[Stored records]

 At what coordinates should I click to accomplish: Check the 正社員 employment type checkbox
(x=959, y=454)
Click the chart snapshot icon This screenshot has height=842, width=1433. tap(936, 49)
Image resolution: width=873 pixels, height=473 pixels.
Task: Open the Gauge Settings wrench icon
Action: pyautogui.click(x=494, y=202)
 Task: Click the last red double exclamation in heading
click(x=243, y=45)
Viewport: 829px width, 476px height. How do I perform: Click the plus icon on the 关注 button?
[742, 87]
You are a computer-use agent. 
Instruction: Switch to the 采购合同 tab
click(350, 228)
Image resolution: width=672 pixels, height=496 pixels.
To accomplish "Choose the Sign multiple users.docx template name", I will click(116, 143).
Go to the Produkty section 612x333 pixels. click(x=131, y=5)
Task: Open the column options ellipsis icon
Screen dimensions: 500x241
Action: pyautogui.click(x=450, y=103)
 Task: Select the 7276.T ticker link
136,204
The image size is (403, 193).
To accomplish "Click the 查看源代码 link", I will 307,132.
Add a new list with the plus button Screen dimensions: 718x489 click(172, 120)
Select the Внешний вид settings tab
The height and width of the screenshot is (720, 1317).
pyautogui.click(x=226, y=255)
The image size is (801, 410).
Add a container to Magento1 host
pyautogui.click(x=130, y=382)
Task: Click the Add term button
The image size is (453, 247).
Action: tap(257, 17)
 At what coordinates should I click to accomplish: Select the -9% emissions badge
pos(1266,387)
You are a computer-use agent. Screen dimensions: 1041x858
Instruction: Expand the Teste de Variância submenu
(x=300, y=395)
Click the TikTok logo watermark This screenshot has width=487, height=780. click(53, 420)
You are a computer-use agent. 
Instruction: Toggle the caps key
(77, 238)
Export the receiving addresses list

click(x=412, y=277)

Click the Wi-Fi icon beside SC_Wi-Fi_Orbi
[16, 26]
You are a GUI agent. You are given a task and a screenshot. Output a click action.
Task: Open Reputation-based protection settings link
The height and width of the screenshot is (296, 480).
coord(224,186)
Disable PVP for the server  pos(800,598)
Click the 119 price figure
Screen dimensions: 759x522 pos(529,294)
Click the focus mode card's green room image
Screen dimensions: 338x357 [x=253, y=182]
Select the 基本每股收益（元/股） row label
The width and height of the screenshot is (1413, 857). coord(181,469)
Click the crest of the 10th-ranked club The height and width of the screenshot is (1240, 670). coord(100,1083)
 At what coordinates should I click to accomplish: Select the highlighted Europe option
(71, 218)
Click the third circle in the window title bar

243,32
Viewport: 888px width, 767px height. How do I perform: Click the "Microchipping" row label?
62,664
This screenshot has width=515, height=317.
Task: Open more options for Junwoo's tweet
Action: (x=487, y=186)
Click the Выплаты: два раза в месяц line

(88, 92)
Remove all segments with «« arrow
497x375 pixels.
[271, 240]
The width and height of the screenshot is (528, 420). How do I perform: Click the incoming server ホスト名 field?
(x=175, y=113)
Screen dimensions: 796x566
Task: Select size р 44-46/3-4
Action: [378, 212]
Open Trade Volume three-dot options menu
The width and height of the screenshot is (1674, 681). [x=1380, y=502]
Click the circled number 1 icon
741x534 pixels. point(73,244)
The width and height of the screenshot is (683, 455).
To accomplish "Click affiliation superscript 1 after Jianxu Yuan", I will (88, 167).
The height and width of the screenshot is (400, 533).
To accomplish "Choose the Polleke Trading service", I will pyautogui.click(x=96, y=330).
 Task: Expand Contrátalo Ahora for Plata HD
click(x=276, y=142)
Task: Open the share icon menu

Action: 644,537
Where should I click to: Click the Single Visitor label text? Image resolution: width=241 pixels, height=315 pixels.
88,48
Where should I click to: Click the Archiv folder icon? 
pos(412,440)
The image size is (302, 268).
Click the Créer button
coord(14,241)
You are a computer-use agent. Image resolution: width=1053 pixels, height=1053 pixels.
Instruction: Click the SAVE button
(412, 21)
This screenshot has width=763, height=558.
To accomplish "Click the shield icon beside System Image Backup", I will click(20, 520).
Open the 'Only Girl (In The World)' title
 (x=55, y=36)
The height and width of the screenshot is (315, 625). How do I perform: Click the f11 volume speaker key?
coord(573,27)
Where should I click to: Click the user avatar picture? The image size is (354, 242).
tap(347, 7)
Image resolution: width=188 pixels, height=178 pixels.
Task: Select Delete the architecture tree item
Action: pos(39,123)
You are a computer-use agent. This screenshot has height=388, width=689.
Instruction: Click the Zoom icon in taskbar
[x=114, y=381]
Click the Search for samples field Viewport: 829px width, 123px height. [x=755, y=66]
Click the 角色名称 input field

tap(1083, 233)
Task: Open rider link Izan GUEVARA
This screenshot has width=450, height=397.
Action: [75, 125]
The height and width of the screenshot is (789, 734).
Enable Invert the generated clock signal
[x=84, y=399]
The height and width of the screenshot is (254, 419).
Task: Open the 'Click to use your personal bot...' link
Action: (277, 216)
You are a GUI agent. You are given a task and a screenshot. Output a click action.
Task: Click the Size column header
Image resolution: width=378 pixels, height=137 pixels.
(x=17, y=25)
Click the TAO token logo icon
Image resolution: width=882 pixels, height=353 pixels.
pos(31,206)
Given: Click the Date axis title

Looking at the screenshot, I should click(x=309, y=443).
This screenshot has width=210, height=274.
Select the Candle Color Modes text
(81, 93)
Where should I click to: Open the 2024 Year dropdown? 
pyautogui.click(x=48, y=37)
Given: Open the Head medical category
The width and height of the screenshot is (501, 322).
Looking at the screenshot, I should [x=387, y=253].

* [EXERCISE INSTRUCTIONS] Your task is to retype all of the records exactly.

* [ANSWER]
 At what coordinates should I click to accomplish: Check the 正社員 employment type checkbox
(x=959, y=454)
Click the chart snapshot icon This screenshot has height=842, width=1433. tap(936, 49)
Image resolution: width=873 pixels, height=473 pixels.
Task: Open the Gauge Settings wrench icon
Action: pyautogui.click(x=494, y=202)
 Task: Click the last red double exclamation in heading
click(x=243, y=45)
Viewport: 829px width, 476px height. How do I perform: Click the plus icon on the 关注 button?
[742, 87]
You are a computer-use agent. 
Instruction: Switch to the 采购合同 tab
click(350, 228)
Image resolution: width=672 pixels, height=496 pixels.
To accomplish "Choose the Sign multiple users.docx template name", I will click(116, 143).
Go to the Produkty section 612x333 pixels. click(x=131, y=5)
Task: Open the column options ellipsis icon
Screen dimensions: 500x241
Action: pyautogui.click(x=450, y=103)
 Task: Select the 7276.T ticker link
136,204
The image size is (403, 193).
To accomplish "Click the 查看源代码 link", I will 307,132.
Add a new list with the plus button Screen dimensions: 718x489 click(172, 120)
Select the Внешний вид settings tab
The height and width of the screenshot is (720, 1317).
pyautogui.click(x=226, y=255)
The image size is (801, 410).
Add a container to Magento1 host
pyautogui.click(x=130, y=382)
Task: Click the Add term button
The image size is (453, 247).
Action: tap(257, 17)
 At what coordinates should I click to accomplish: Select the -9% emissions badge
pos(1266,387)
You are a computer-use agent. Screen dimensions: 1041x858
Instruction: Expand the Teste de Variância submenu
(x=300, y=395)
Click the TikTok logo watermark This screenshot has width=487, height=780. click(53, 420)
You are a computer-use agent. 
Instruction: Toggle the caps key
(77, 238)
Export the receiving addresses list

click(x=412, y=277)

Click the Wi-Fi icon beside SC_Wi-Fi_Orbi
[16, 26]
You are a GUI agent. You are given a task and a screenshot. Output a click action.
Task: Open Reputation-based protection settings link
The height and width of the screenshot is (296, 480).
coord(224,186)
Disable PVP for the server  pos(800,598)
Click the 119 price figure
Screen dimensions: 759x522 pos(529,294)
Click the focus mode card's green room image
Screen dimensions: 338x357 [x=253, y=182]
Select the 基本每股收益（元/股） row label
The width and height of the screenshot is (1413, 857). coord(181,469)
Click the crest of the 10th-ranked club The height and width of the screenshot is (1240, 670). coord(100,1083)
 At what coordinates should I click to accomplish: Select the highlighted Europe option
(71, 218)
Click the third circle in the window title bar

243,32
Viewport: 888px width, 767px height. How do I perform: Click the "Microchipping" row label?
62,664
This screenshot has width=515, height=317.
Task: Open more options for Junwoo's tweet
Action: (x=487, y=186)
Click the Выплаты: два раза в месяц line

(88, 92)
Remove all segments with «« arrow
497x375 pixels.
[271, 240]
The width and height of the screenshot is (528, 420). How do I perform: Click the incoming server ホスト名 field?
(x=175, y=113)
Screen dimensions: 796x566
Task: Select size р 44-46/3-4
Action: [378, 212]
Open Trade Volume three-dot options menu
The width and height of the screenshot is (1674, 681). [x=1380, y=502]
Click the circled number 1 icon
741x534 pixels. point(73,244)
The width and height of the screenshot is (683, 455).
To accomplish "Click affiliation superscript 1 after Jianxu Yuan", I will (88, 167).
The height and width of the screenshot is (400, 533).
To accomplish "Choose the Polleke Trading service", I will pyautogui.click(x=96, y=330).
 Task: Expand Contrátalo Ahora for Plata HD
click(x=276, y=142)
Task: Open the share icon menu

Action: 644,537
Where should I click to: Click the Single Visitor label text? Image resolution: width=241 pixels, height=315 pixels.
88,48
Where should I click to: Click the Archiv folder icon? 
pos(412,440)
The image size is (302, 268).
Click the Créer button
coord(14,241)
You are a computer-use agent. Image resolution: width=1053 pixels, height=1053 pixels.
Instruction: Click the SAVE button
(412, 21)
This screenshot has width=763, height=558.
To accomplish "Click the shield icon beside System Image Backup", I will click(20, 520).
Open the 'Only Girl (In The World)' title
 (x=55, y=36)
The height and width of the screenshot is (315, 625). How do I perform: Click the f11 volume speaker key?
coord(573,27)
Where should I click to: Click the user avatar picture? The image size is (354, 242).
tap(347, 7)
Image resolution: width=188 pixels, height=178 pixels.
Task: Select Delete the architecture tree item
Action: pos(39,123)
You are a computer-use agent. This screenshot has height=388, width=689.
Instruction: Click the Zoom icon in taskbar
[x=114, y=381]
Click the Search for samples field Viewport: 829px width, 123px height. [x=755, y=66]
Click the 角色名称 input field

tap(1083, 233)
Task: Open rider link Izan GUEVARA
This screenshot has width=450, height=397.
Action: [75, 125]
The height and width of the screenshot is (789, 734).
Enable Invert the generated clock signal
[x=84, y=399]
The height and width of the screenshot is (254, 419).
Task: Open the 'Click to use your personal bot...' link
Action: (277, 216)
You are a GUI agent. You are given a task and a screenshot. Output a click action.
Task: Click the Size column header
Image resolution: width=378 pixels, height=137 pixels.
(x=17, y=25)
Click the TAO token logo icon
Image resolution: width=882 pixels, height=353 pixels.
pos(31,206)
Given: Click the Date axis title

Looking at the screenshot, I should click(x=309, y=443).
This screenshot has width=210, height=274.
Select the Candle Color Modes text
(81, 93)
Where should I click to: Open the 2024 Year dropdown? 
pyautogui.click(x=48, y=37)
Given: Open the Head medical category
The width and height of the screenshot is (501, 322).
Looking at the screenshot, I should [x=387, y=253].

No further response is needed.